Así, en la picaresca, que no es solo la falta de moral o principio sino el servilismo que la acompaña, aparece la buena voluntad de guiar a un ciego, como lo hace el Lazarillo de Tormes, para robarle lo que mendiga. El pícaro es así amigo de sus amigos, santos devotos, siempre pronto a socorrer a los mismos que desvalijas. Y ser abogado y no alegar ante corte alguna, porque ya tienes comprados a los jueces, y ser policía y dedicarte a joder a la otra policía, sin tocar a los delincuentes, y ser alcalde y administrar donaciones e inaugurar centros comunitarios donde el principal beneficiario eres tú, o tu hermano, o los amigotes de la pandilla.

Felipe Guevara, de pronto implicado en el WhatsApp de Luis Hermosilla, lo tiene todo para ser un pícaro clásico de esta suerte de novelas. No viene de la pobreza, estudió en un colegio privado caro y en la Universidad Católica, pero uno adivina en su rostro un hambre más profunda que la misma hambre.

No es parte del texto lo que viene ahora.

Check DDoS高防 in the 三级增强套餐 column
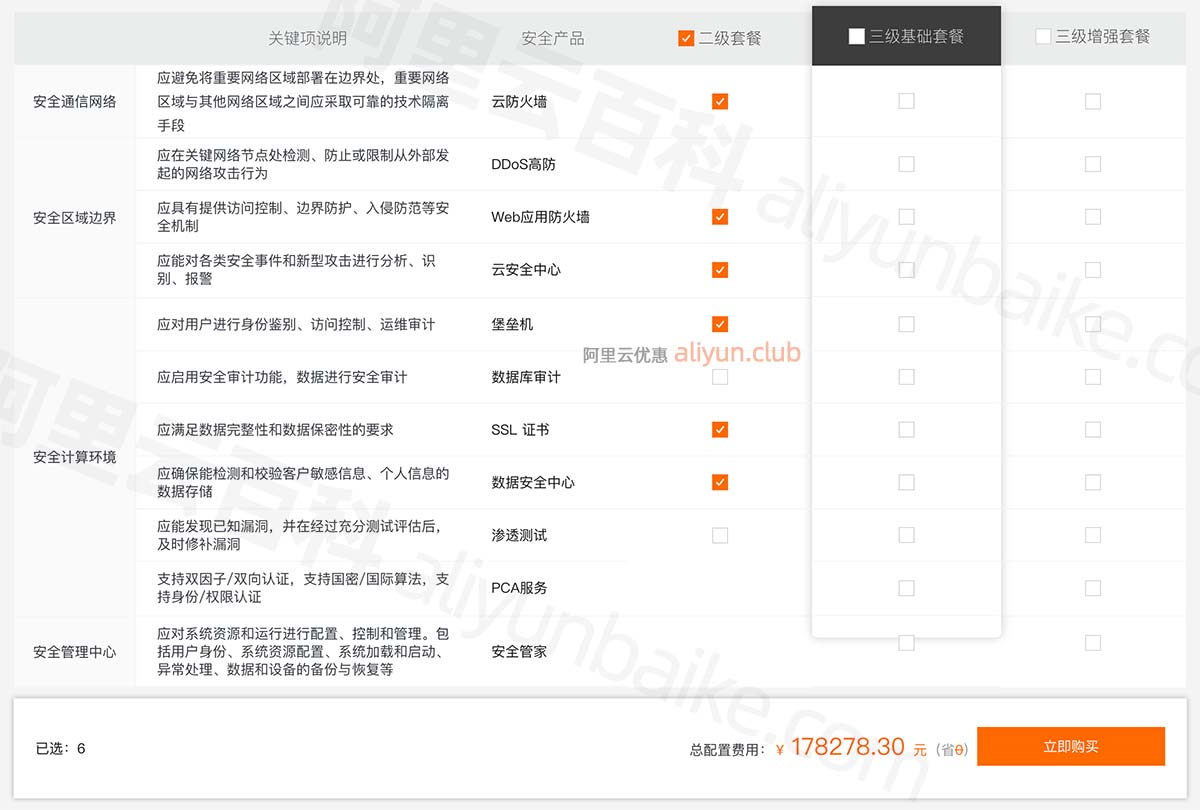This screenshot has height=810, width=1200. [1093, 164]
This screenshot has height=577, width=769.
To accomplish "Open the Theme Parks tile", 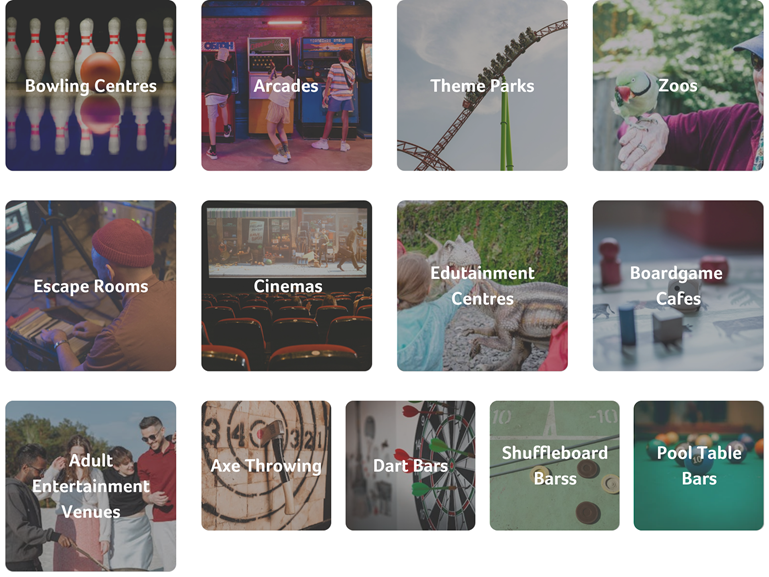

Profesor de Historia, ha ejercido, sin embargo, toda su vida de agente municipal. Algo así como administrador, captador, creador de actividades y negocios varios en la municipalidad de Vitacura, donde muchos de los esquemas de triangulación financiera y billetes directo al bolsillo de las autoridades, se ensayaron antes de generalizarse.

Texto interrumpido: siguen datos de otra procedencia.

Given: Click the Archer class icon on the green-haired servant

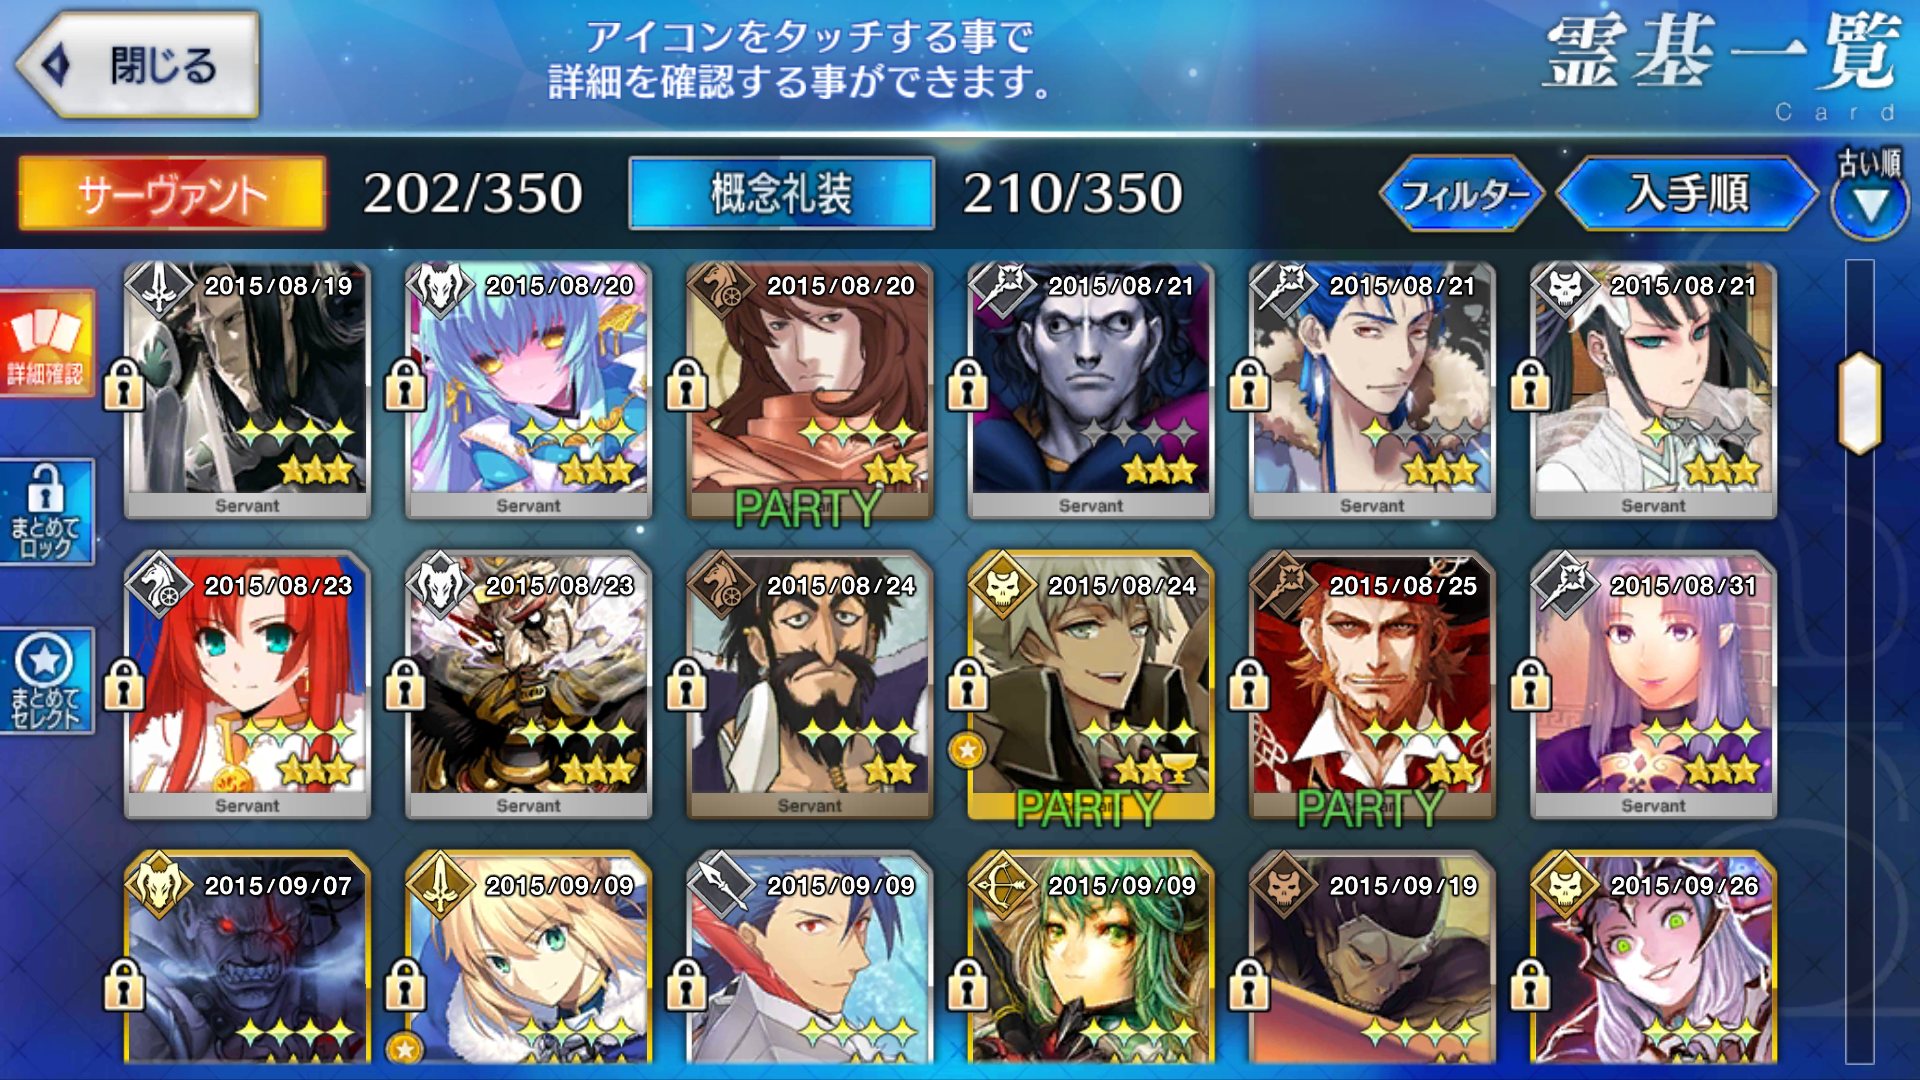Looking at the screenshot, I should 1000,886.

¿Cuánto de estas mecánicas de defraudación se deben a la mente siempre fértil de Felipe Guevara? No se sabe. Muchos de los casos están aun investigándose. Solo se sabe que de la nada, cuya apariencia mueve a cualquier cosa menos la confianza, pasó de ser la sombra del “Tronco” Torrealba a ser alcalde de Lo Barnechea. Un alcalde cuyo look no pegaba nada con la nevada comuna, aunque esta tenga en su corazón bolsones de pobreza donde Guevara pudo ejercer sus dotes de emprendedor social. La nube de contratos raros y contactos también extraños que siempre lo acompañan como una maldición, lo siguieron a Lo Barnechea, aunque logró una vez salvarse ileso.

Un misterioso golpe de suerte que se investiga le consiguió en otro municipio contratos millonarios a uno de sus hermanos. Todo eso, mientras Sebastián Piñera lo nombraba Intendente de la Región Metropolitana. Intendente no en cualquier momento de la historia, sino que, en pleno estallido social. Un estallido que en parte se rebelaba contra esa suerte perfecta que permitía a los Felipes Guevaras de este mundo pasar de un regio negocio a un negocio regio, casi todos ellos con dinero fiscal.

La manera en que toda esa elite, cuyo único mérito parece ser el descaro, se felicita a sí misma, y va repartiendo puestos y responsabilidades, sigue siendo el motor de una indignación que ya ni siquiera sabe cómo estallar. Una resignación indignada que ensucia toda y cualquier relación de confianza, cualquier vínculo social posible.

Aunque más desconcierta la sensación de impunidad con que nuestros pícaros siguen usando el WhatsApp, y hablando sin casi intermediarios para pedir expedientes, datos, nombres, números, que puedan salvarles una vez más el pellejo. Como si solo importara eso, tu pellejo por el que no dudas en hundir a las instituciones que representas, los juramentos que diste, sin hablar de la amistad o el amor lanzados todos a la escupidera del interés más inmediato.

Todos los gemidos meritocráticos, todos los incendios indignados, todas las transparentes comisiones pro-transparencia, todos los reportajes alarmados, todas las advertencias electorales, parecen inútiles. Nadie puede decir que el castigo no existe, y nadie puede creer que no lo ven los que incurren en estos delitos, pero siguen haciéndolo sin casi esconderse, dejando en mano de alguna Leonarda, sus destinos. No lo hacen porque sean torpe o confiados, sino porque en Chile la picaresca es una fuerza superior, anterior a cualquier otra.

Yo, por mi parte, no puedo dejar de admirar a esos personajes que saben vivir del cuento. Aunque modera mi admiración la sensación de que quizás no saben vivir de otra cosa, que quizás por eso creen poderse salvar tarde o temprano de la vergüenza de los tribunales y las tribunas. No tienen otra que confiar en esa rueda del destino en que los invierten, dejándonos con su caída, como en las buenas novelas picarescas, un retrato desde dentro de las contradicciones y quebraduras de nuestra sociedad.